__THE TASK__: Please write the data out once more, exactly as it is given.

(Records drawn from a dataset)
....

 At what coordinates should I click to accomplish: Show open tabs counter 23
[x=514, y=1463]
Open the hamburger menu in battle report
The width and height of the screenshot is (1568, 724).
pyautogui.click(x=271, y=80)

....

__RESPONSE TO THIS EXERCISE__:
 At what coordinates should I click to accomplish: Show open tabs counter 23
[x=514, y=1463]
Open the hamburger menu in battle report
The width and height of the screenshot is (1568, 724).
pyautogui.click(x=271, y=80)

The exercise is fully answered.